REQUIREMENT:
If a line holds the word "cell", copy it from the entries.

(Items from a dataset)
== Segment start ==

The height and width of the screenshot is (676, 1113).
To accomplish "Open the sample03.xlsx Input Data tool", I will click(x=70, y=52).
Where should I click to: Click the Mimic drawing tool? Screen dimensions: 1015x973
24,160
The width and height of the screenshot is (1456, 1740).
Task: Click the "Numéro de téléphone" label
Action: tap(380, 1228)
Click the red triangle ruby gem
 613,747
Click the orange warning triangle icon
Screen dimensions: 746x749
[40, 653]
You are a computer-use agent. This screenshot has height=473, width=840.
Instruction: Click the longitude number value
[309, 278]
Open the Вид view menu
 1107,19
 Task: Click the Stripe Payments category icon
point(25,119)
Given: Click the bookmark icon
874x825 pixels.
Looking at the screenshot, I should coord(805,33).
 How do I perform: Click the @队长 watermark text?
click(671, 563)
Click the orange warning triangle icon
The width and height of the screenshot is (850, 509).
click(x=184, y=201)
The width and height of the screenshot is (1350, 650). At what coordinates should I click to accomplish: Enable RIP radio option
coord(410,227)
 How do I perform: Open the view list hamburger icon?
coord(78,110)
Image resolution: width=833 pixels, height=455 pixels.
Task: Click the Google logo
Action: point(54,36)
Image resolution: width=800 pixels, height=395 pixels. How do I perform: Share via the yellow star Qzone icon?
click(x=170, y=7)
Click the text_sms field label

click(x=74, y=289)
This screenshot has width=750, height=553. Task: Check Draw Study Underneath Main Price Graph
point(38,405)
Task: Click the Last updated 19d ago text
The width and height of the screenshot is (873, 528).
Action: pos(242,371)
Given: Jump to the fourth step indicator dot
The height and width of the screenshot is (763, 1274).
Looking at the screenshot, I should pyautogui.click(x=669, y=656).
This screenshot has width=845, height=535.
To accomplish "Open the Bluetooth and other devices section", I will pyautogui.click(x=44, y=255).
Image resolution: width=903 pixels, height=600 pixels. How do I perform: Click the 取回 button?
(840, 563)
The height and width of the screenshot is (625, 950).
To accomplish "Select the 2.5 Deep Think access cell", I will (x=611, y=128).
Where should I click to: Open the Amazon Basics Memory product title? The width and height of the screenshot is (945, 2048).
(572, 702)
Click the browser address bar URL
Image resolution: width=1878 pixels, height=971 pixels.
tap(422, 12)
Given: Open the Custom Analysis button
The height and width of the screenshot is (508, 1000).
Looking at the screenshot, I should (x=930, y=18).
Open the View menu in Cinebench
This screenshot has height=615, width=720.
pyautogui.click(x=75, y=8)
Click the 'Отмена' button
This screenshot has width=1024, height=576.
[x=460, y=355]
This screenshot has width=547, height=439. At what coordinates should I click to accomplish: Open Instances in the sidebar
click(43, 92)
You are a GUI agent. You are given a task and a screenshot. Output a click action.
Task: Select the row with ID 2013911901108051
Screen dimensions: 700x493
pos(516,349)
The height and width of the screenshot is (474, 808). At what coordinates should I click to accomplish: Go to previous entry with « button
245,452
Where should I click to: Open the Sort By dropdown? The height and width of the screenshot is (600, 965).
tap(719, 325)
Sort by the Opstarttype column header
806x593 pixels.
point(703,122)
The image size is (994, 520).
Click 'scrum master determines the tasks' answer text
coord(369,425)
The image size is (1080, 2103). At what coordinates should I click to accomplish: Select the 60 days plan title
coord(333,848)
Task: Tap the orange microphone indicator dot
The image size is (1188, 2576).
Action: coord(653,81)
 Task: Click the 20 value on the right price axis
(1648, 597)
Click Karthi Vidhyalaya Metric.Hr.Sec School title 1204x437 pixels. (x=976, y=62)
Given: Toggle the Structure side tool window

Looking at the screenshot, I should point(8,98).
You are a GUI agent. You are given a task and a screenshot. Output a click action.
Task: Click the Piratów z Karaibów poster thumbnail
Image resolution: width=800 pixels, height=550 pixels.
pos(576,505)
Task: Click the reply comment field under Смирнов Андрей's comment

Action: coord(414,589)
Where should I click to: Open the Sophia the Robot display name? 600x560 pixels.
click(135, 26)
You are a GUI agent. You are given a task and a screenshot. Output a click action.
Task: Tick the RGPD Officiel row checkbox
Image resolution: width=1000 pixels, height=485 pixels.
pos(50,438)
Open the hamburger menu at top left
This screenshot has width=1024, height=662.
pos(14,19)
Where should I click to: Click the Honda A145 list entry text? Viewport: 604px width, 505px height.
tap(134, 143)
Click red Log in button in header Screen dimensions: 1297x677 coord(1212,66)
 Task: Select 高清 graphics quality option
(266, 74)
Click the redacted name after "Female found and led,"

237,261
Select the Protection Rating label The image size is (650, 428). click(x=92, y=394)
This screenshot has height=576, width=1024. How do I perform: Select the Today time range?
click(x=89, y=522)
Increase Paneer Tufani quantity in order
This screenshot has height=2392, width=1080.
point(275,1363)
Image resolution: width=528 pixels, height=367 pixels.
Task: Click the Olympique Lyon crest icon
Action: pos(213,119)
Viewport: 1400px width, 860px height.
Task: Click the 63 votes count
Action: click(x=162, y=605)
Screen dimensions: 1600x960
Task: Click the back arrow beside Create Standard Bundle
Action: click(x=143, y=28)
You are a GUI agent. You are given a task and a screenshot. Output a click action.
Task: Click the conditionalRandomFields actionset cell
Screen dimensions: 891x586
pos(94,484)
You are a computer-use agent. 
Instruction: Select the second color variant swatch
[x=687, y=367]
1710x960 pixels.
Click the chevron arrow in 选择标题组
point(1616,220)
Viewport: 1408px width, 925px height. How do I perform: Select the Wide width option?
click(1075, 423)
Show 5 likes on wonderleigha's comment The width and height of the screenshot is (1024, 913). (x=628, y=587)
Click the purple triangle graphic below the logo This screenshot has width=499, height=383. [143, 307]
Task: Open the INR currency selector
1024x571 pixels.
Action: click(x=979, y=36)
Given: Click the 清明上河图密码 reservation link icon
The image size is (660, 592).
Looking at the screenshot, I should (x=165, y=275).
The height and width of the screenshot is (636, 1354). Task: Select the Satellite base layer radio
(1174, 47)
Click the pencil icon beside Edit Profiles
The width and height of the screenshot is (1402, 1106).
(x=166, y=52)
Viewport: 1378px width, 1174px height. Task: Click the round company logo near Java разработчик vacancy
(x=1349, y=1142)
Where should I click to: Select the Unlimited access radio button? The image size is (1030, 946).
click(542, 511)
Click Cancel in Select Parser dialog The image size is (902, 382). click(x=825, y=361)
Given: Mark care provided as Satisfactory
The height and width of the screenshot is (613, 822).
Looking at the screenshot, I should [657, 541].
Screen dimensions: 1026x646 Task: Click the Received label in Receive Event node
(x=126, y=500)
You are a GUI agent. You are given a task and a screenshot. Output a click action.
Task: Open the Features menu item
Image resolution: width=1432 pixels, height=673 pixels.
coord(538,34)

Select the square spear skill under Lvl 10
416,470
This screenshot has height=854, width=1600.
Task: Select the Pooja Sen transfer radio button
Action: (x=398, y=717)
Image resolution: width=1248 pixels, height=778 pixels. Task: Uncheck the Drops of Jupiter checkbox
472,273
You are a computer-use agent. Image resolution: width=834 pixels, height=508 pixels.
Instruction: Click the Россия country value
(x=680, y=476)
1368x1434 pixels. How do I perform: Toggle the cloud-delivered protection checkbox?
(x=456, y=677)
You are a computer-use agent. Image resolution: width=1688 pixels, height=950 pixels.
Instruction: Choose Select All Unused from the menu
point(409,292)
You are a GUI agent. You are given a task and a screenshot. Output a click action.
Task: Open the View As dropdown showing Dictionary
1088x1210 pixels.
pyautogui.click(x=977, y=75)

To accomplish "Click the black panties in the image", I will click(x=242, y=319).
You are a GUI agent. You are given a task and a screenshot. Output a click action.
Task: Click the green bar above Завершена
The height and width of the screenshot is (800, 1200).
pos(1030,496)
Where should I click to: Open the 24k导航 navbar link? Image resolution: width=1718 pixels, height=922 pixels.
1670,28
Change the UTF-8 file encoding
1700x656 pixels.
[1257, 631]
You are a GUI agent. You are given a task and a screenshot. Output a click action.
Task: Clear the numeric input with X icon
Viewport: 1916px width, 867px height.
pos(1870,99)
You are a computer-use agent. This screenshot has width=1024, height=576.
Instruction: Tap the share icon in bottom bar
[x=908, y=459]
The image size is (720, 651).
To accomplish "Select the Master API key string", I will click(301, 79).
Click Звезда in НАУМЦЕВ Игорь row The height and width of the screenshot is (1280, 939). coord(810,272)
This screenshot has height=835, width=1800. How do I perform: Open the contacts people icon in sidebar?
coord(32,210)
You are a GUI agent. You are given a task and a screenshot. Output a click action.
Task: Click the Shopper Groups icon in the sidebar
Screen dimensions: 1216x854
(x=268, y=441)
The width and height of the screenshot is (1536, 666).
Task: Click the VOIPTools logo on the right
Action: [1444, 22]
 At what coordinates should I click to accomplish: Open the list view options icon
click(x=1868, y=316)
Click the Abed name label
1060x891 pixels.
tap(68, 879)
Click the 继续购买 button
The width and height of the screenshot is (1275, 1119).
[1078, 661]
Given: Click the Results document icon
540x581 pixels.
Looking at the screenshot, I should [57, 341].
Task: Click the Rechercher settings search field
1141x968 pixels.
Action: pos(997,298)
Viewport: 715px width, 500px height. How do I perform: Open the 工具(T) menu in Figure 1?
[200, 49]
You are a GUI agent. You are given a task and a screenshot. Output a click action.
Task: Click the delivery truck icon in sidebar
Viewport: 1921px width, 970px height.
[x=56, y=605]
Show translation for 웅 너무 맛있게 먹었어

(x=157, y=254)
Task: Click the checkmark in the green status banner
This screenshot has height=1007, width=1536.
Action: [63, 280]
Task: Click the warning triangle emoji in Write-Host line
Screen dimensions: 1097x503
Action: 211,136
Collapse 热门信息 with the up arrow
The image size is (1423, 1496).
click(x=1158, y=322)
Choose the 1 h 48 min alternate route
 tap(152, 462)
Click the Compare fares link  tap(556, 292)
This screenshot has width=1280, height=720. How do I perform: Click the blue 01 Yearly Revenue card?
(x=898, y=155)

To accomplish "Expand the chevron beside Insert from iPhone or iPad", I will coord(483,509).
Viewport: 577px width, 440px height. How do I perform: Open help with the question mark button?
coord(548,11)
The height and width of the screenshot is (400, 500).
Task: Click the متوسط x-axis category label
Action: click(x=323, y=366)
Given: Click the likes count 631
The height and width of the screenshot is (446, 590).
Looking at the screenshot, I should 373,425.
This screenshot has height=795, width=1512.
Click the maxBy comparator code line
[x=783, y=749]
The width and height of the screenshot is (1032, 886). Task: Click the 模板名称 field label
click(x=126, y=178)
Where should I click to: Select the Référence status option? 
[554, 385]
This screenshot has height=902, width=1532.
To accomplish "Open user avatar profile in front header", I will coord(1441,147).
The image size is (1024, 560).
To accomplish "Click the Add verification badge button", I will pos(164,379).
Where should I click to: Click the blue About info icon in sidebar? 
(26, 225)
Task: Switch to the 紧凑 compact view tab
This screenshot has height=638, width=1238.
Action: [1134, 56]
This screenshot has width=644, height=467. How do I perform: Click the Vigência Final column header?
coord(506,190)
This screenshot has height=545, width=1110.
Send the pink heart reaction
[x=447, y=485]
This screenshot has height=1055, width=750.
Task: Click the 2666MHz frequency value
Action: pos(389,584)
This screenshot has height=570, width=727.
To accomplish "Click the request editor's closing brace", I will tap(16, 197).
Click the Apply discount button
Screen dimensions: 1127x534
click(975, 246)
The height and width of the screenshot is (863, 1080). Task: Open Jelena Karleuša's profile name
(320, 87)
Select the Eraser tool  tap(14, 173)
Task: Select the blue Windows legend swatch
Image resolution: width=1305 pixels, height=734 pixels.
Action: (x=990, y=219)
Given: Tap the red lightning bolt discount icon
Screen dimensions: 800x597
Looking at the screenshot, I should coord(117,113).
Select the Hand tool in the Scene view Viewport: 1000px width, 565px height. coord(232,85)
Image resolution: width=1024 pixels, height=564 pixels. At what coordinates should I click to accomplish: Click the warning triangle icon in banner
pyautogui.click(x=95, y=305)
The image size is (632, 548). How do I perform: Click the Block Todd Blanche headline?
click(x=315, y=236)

== Segment end ==

SOLUTION:
To accomplish "Select the 2.5 Deep Think access cell", I will (x=611, y=128).
Task: Click the conditionalRandomFields actionset cell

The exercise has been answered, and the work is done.